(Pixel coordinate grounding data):
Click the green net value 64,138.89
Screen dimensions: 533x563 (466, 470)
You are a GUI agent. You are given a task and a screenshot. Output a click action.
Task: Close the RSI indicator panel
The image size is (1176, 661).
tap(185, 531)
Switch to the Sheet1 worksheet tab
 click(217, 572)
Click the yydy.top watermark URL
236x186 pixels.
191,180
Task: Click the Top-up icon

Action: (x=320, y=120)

(Exercise description): Each entry shown above must be retyped word for word.

(Expected output):
Click the green net value 64,138.89
Screen dimensions: 533x563 (466, 470)
You are a GUI agent. You are given a task and a screenshot. Output a click action.
Task: Close the RSI indicator panel
The image size is (1176, 661).
tap(185, 531)
Switch to the Sheet1 worksheet tab
 click(217, 572)
Click the yydy.top watermark URL
236x186 pixels.
191,180
Task: Click the Top-up icon

Action: (x=320, y=120)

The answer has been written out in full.